Отец наш, Данила Васильевич, отбыл наказание в Воркуте  и тоже приехал в Витебск. И родились мы с сестрой. Конечно, жизнь его многому научила, изменила. .Я  всегда добрым словом вспоминаю отца своего. Вообще, я не помню, чтоб у нас на Витебске были запойные мужчины. Занимались добычей живицы, это же выезжали в лес, ну, там бывало выпьют, и опять шли на работу. А отец у нас человек слова, он сказал «рюмки не будет во рту», значит не будет. Мама идет в магазин, спрашивает «Данила, тебе купить папиросы?» — «Нет! А эти отдай куму: я бросаю курить!». А курил до такой степени, что все хрипело в груди. И вот характерно. Все ждали сыновей, а он – нет, мне не надо, мне дочки нужны! Он любил нас, всегда интересовался нашими школьными делами. И куда бы ни ездил – отовсюду привозил нам книги. Помню, в 4 классе мы прочитали «Даурию»  Седых. И у нас была химлесхозная библиотека на Витебске. Мама по вечерам занималась рукоделием, а он ей читал книги вслух! И вот я до сих пор помню: Загоскина – «Разлив» или «Русские» она по страницам рассказать могла! По радио тогда читали, вот «Тихий Дон» они включали и слушали. И украинский язык мы с сестрой знаем, книжечки украинские читали, сестра и разговаривает хорошо, я стесняюсь. Выписывал он и периодику на украинском языке: «Днипро», «Киев». Дома сначала говорили на украинском, а потом перемешанным. Пошла моя дочь в школу, учительница показывает морковку, спрашивает: Что это? Она: «Морква», «А это?» – «Буряк!».  Мама на русском больше. А у отца «Кобзарь» Шевченко – настольная книга. И он всех просил: читайте стихи. На Украину съездит,  «Вот Надя (племянница) так красиво читает стихи!

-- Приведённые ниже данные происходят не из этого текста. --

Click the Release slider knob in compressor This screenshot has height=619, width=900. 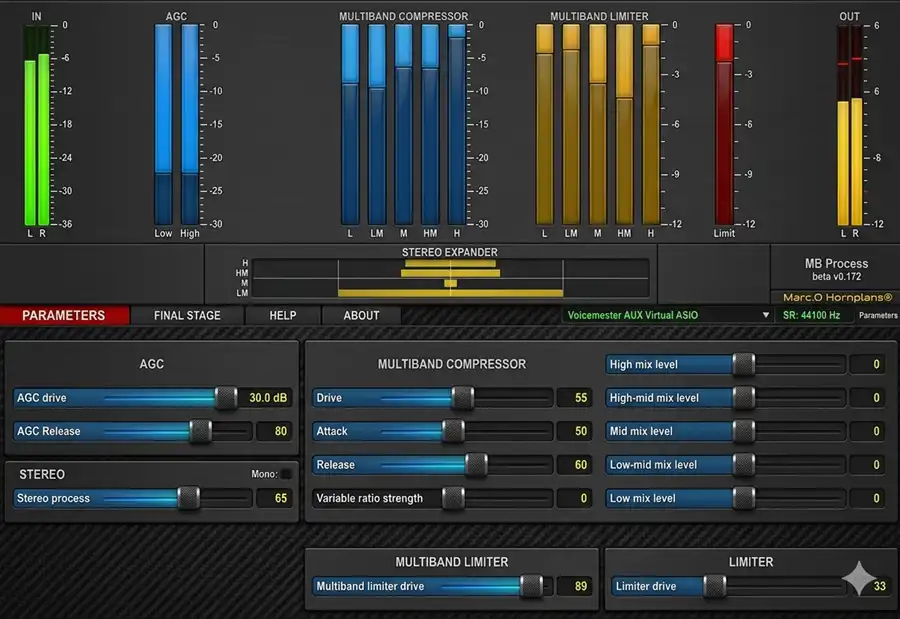coord(476,465)
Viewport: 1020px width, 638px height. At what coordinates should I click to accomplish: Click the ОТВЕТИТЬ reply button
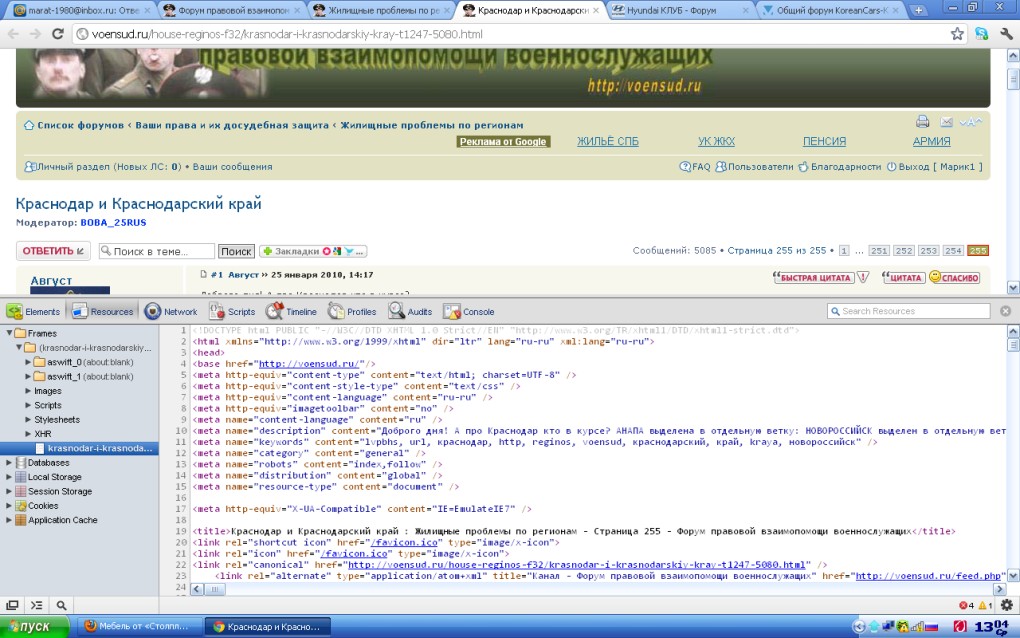(53, 250)
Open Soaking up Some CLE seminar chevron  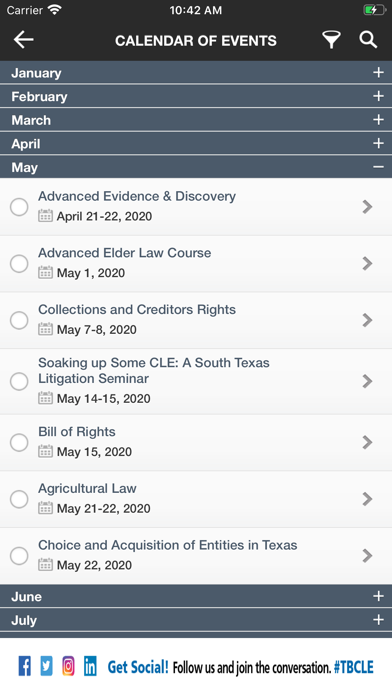367,381
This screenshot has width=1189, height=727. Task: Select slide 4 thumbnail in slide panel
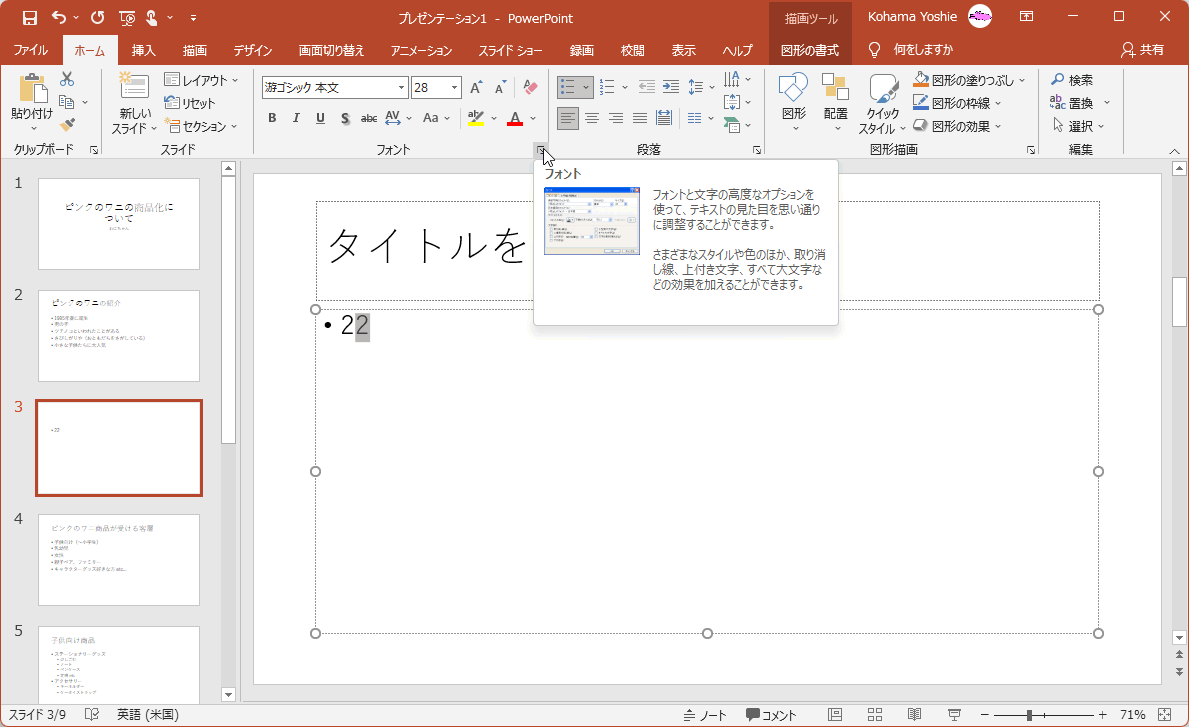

И да, за время своих мытарств он тоже вернулся к вере. Правда, молился в отличие от мамы (которая это делала всегда, при любых обстоятельствах) только в особо тяжелые моменты.  Рассказывал:  «Я видел Ангела-хранителя, и он меня спасал. Я видел его —  маленького – на плече». В Воркуте, в шахте, вагонетка когда оборвалась, и в других ситуациях…

И что еще хочу сказать…Несмотря на обстоятельства, которые привели родителей в сюда, в Сибирь, жизнь-то у нас, детей их, оказалась счастливой, как и у всех детей в Витебске. Там белорусы, украинцы, немцы, литовцы. Химлесхоз живицей занимался, репрессированные. В таком прекрасном месте поселок, так дружно жили, хозяйство держали. Ребятишек много, семилетка-школа, рядом  была деревня КАдуй, колхозная, там была четырехлетняя, и к нам ребятишек возили. У нас была учительница Валентина Михайловна Силенская. Ее многие помнят. В этих маленьких деревнях учителя как-то близкие по родству душ были. И когда у нас уже школа закрылась, детей витебских возили в интернат при Худоеланской школе, и она сюда переехала. Зимой, когда мы заболевали, она варила морс и шла, несла нам его в интернат. А потом была Александра Ивановна Безлукова, мы ее так любили, она молодая пришла после училища. Хорошо жили. И богато.  Все работали, все хозяйства держали, и был достаток. Помню очень хорошо, как в праздник Троицы все село наряжалось в березки. И потом собирался стол большой во дворе, а мы, детвора, там бегали. И на Светлое Христово Воскресение. Накануне мужчины на пустыре перед магазином собирали большой костер, и возле этого костра встречали Христово Воскресение. Церкви-то не было! Вот такой выход нашли. Мы так ждали Пасху в детстве. По традиции, которую наши родители привезли с Украины, на следующий день приходили крестные и приносили своим крестникам гостинцы, сладости. На Новый год мы елку не ставили, а именно на Рождество, и подарки там были.

Мы все были пионерами, комсомольцами, но нас все равно дразнили «бандеровцами». А мы в ответ кричали: «Власовцы!».  А люди разные, все перемешались, все стали едины, все перемололось. Я когда «Белую гвардию» Булгакова читала, думала: дети же не поймут. А это же мои родители пережили, когда привычный уклад рушится, мир рушится, страшно. Не удивительно, что многие запутывались, не могли понять, куда идти…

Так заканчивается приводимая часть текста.